# Exercise brief
Copy word for word the lines in the records below, starting at the line with "This screenshot has height=479, width=1230." and ending at the line with "You are a GUI". Skip the pictures.

(Records drawn from a dataset)

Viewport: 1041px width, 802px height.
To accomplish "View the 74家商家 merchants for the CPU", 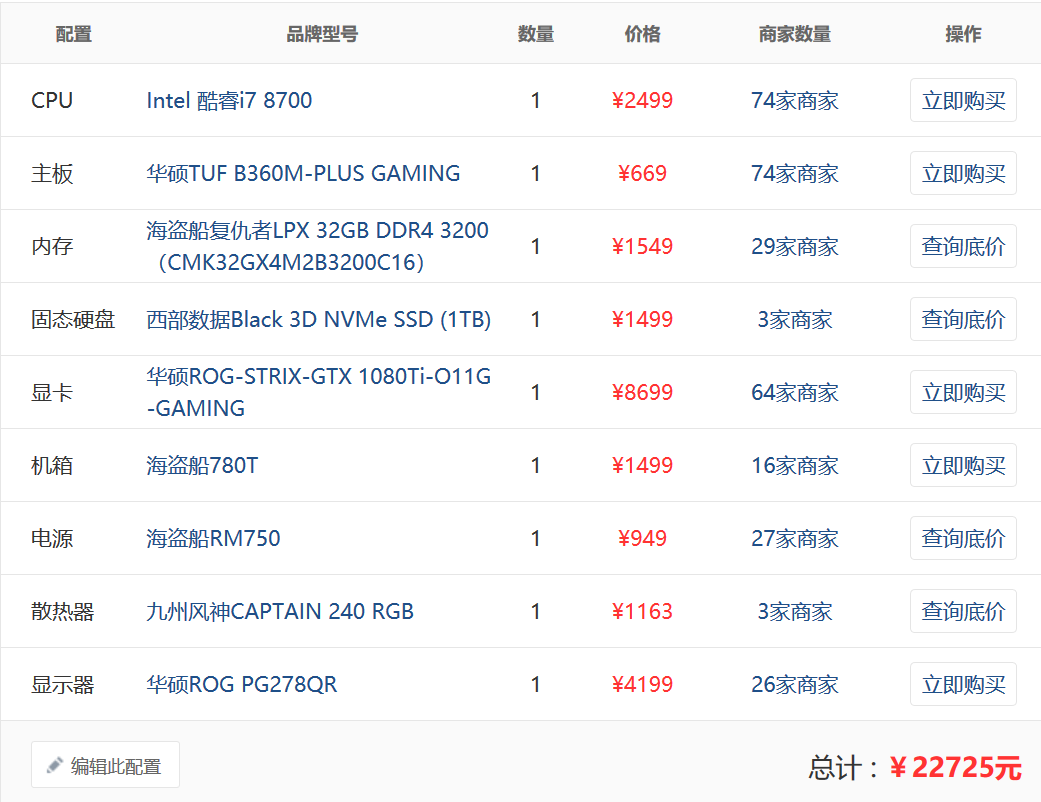I will (x=794, y=100).
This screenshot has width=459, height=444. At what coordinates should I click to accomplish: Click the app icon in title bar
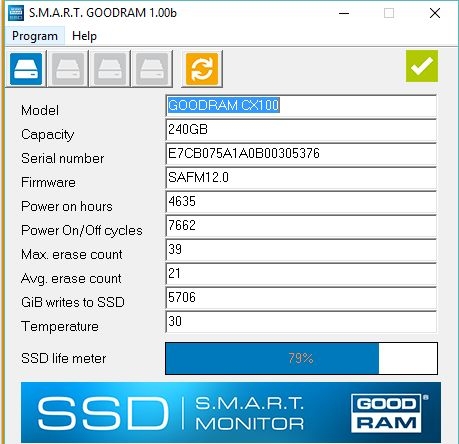[16, 13]
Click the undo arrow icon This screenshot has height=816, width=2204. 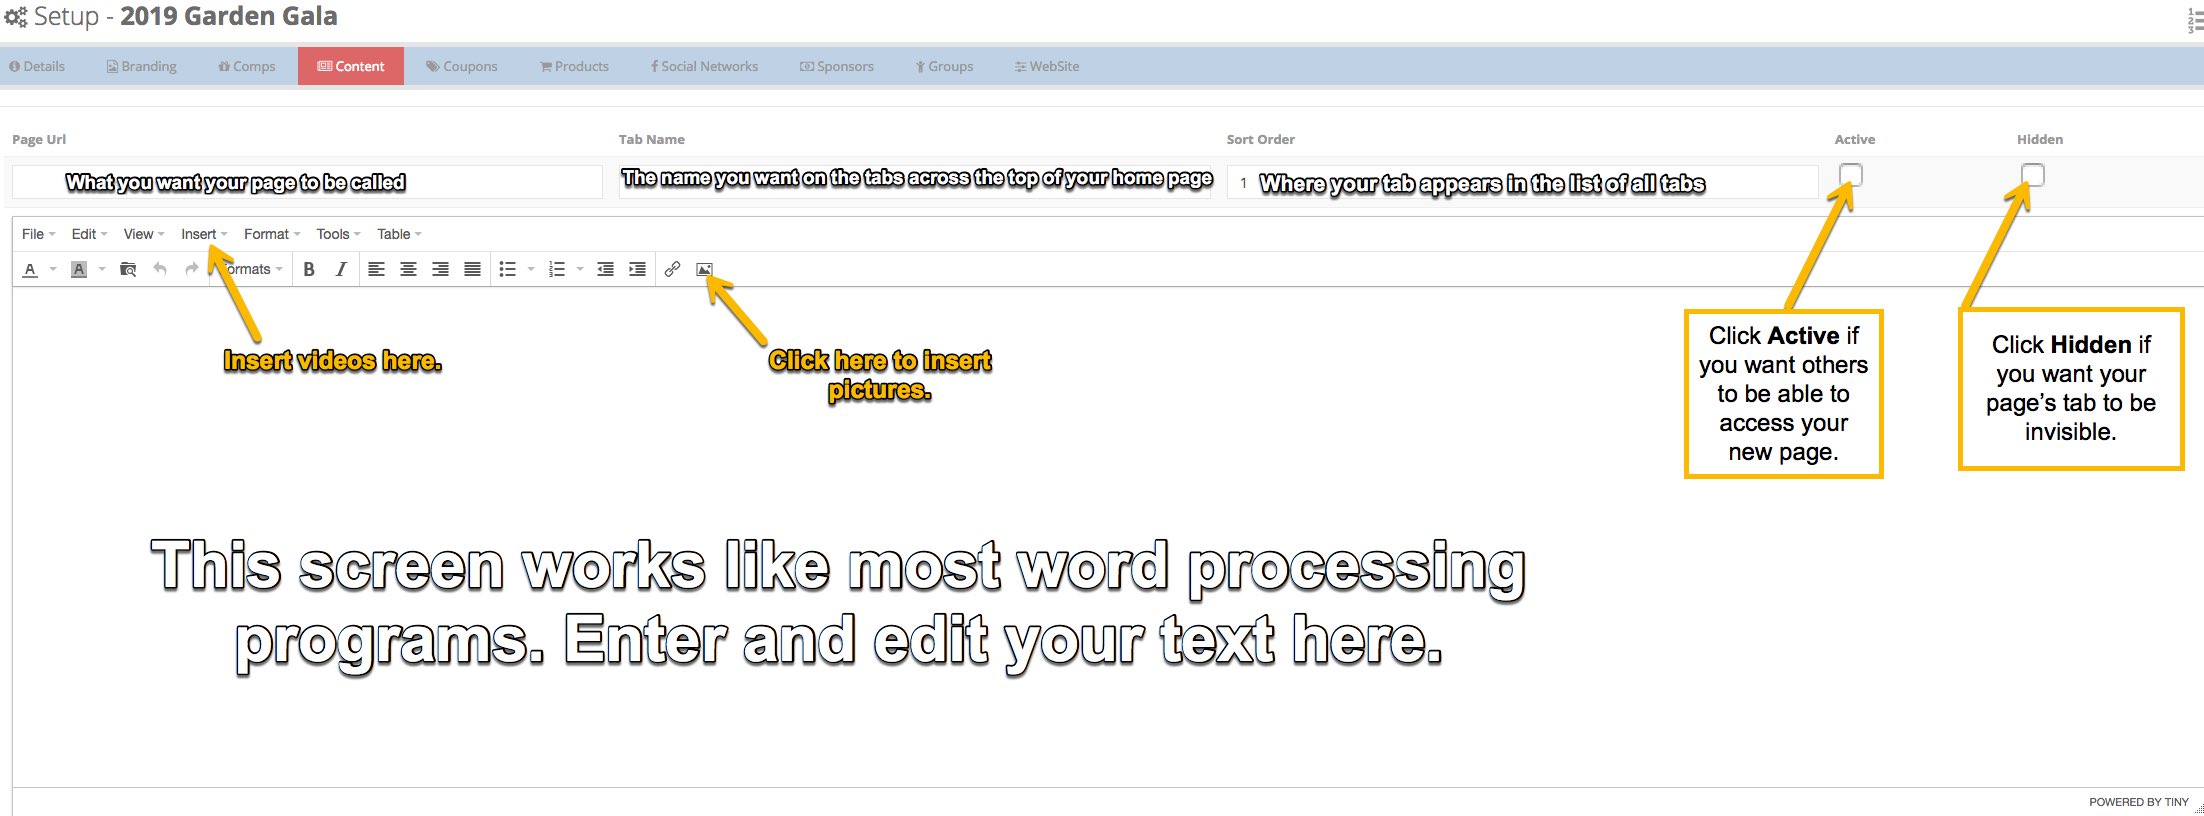point(160,269)
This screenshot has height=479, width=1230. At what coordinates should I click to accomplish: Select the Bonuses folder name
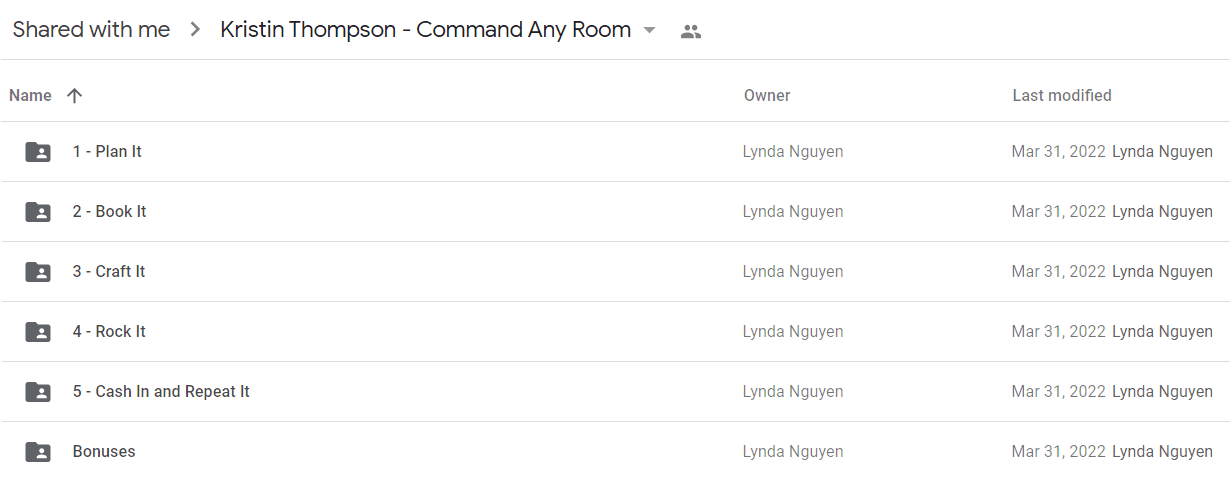point(104,452)
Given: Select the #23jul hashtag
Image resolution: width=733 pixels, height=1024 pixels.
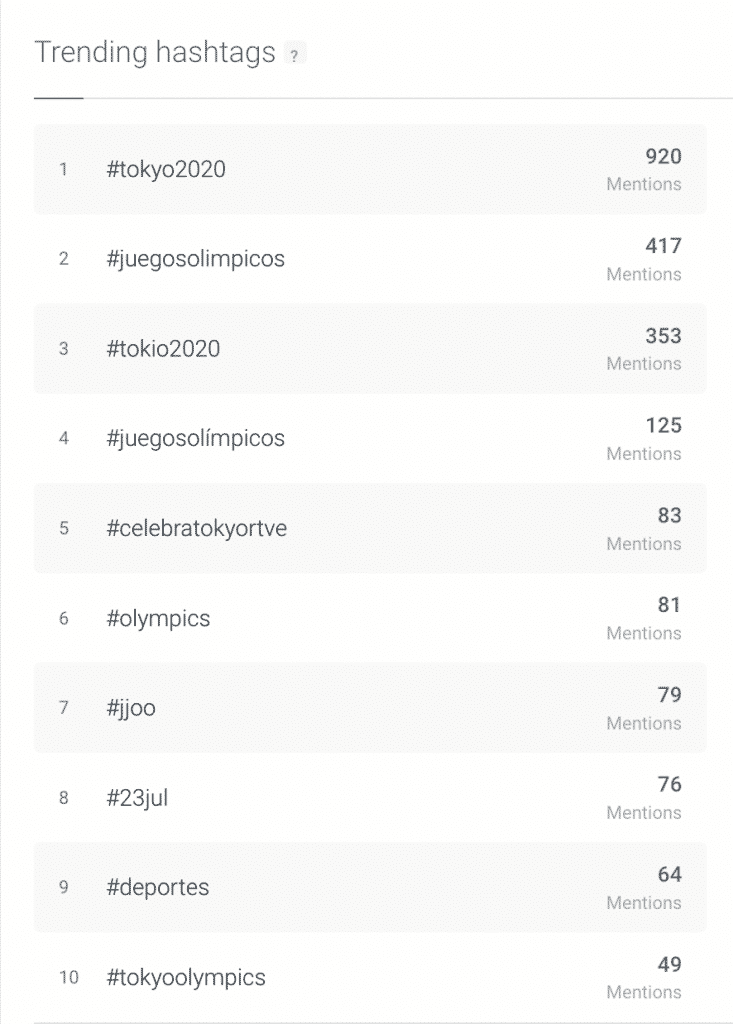Looking at the screenshot, I should [137, 799].
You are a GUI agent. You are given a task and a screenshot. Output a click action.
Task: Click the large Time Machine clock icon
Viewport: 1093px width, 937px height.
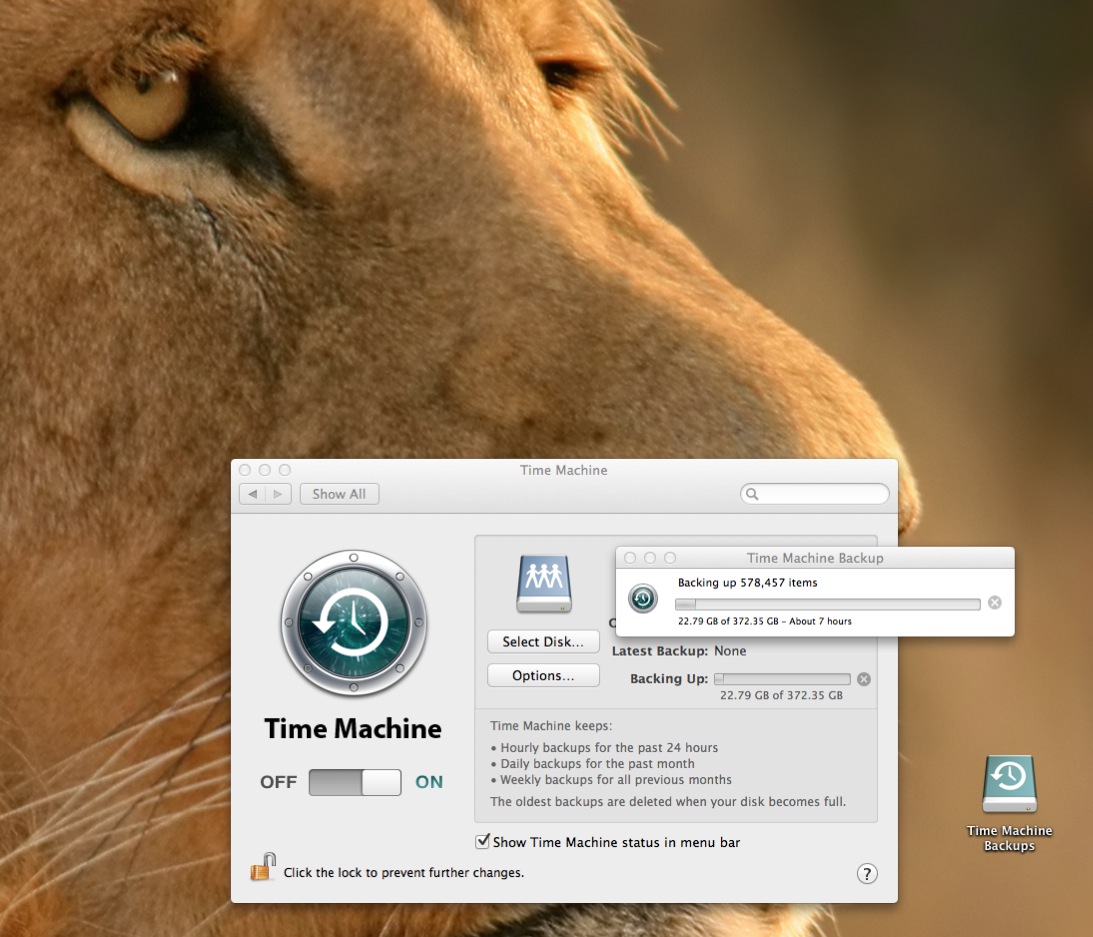354,622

# Finished exercise
This screenshot has height=479, width=1230. At what coordinates should I click to accomplish: Select the Bonuses folder name
point(104,452)
Given: Select the #23jul hashtag
Image resolution: width=733 pixels, height=1024 pixels.
Looking at the screenshot, I should [137, 799].
You are a GUI agent. You are given a task and a screenshot. Output a click action.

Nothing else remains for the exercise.